Alglucosidase alfa ADA epitopes. The sequences of the peptides that were preferentially present in the patient samples were mapped onto three-dimensional structure of rhGAA (PDB 5NN8) (Figure 2). The epitopes found were mainly located in the loops on the surface of the protein. The epitopes determined were mainly clustered at the surfaces of the central part of the catalytic GH31 domain, at the interface between GH31 and C-terminal beta-sheet domain, and at the N-terminal beta-sheet domain. The central catalytic domain epitope cluster is located in the vicinity of the substrate binding site and may indicate potential inhibition of the enzyme activity by ADA, if still bound inside the target cells. To exert its action, rhGAA has to be internalized into the cells via the mannose-6-phosphate receptor, which binds to the corresponding terminal phosphorylated mannose residues of GAA glycans. The phosphorylated mannose residues in alglucosidase alfa were determined to be located mainly at the N140 and N470 glycosylation sites [5]. Thus, the binding of anti-rhGAA ADA to the catalytic and/or N-terminal beta-sheet domain epitope clusters may attenuate the receptor binding. The fact that we did not detect any glycosylated peptides bound to ADA rhGAA could be due to the lack of antibodies directed to the carbohydrate moieties of the glycoprotein, weak glycan-antibody interactions, or could be due to the complex glycosylation pattern of alglucosidase alfa leading to the dilution of the signal and difficulties in the identification of the glycopeptides. The first hypothesis is in agreement with reports suggesting that, in some cases, anti-rhGAA ADAs do not inhibit receptor-mediated uptake of the drug [17], inferring that the ADAs are not directed toward M6P residues.

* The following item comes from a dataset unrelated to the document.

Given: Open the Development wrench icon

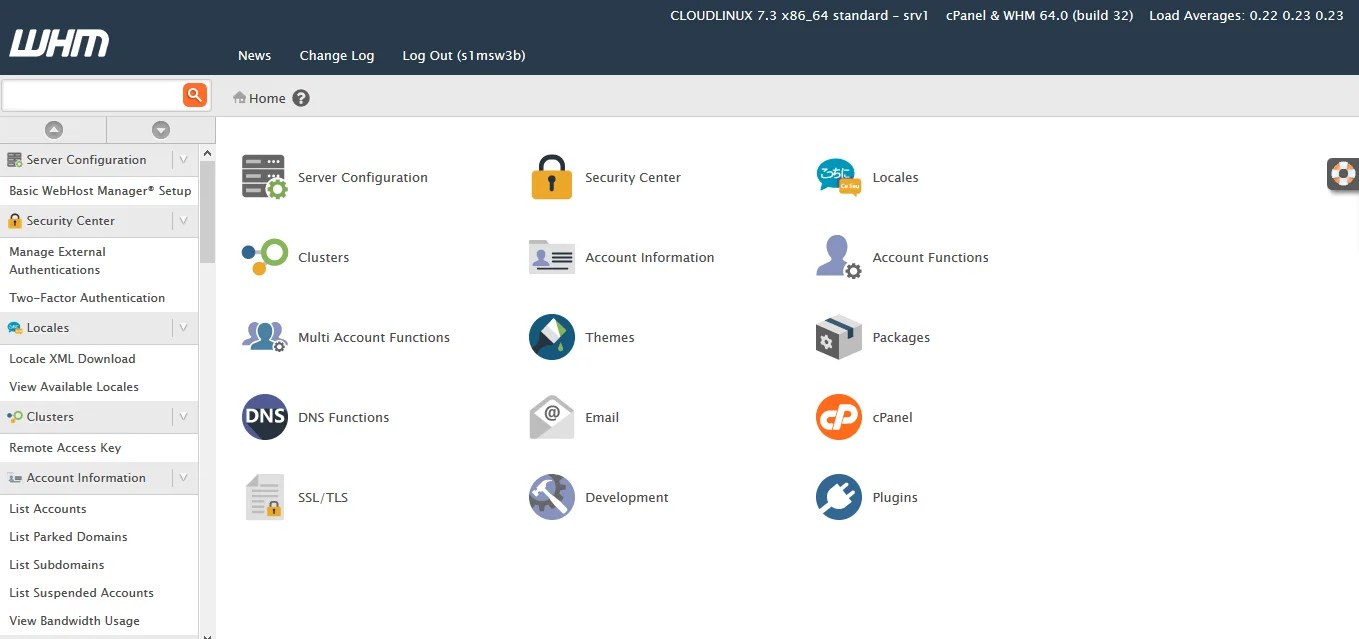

In future studies, it would be interesting to compare ADA titres and the ADA epitope distributions for the next generation of rhGAA drugs, such as avalglucosidase alfa or cipaglucosidase, with increased content of M6P. If our observations hold true for all glycans, the increased glycosylation of protein drugs may serve as a general strategy for avoiding anti-drug host immune responses by preventing antibodies from binding to the protein drug surface or interfering with the presentation of the protein drug antigens to immune cells.

4. Conclusions

We have developed an analytical workflow for the determination of the epitopes of protein drug ADAs from a minimal amount of patient plasma and used it for the determination of the anti-rhGAA ADA epitopes from Pompe-disease patient plasma samples. Our workflow includes a pulldown of ADAs with an immobilized drug, elution of the bound ADAs with a tryptic digest of the drug, pulldown of peptide-ADAs complexes, and identification of the peptides bound to ADAs. The developed approach is generally applicable for the characterization of ADAs in other protein-based therapies. Identified anti-rhGAA ADA epitopes may facilitate development of the next generation of rhGAA drugs.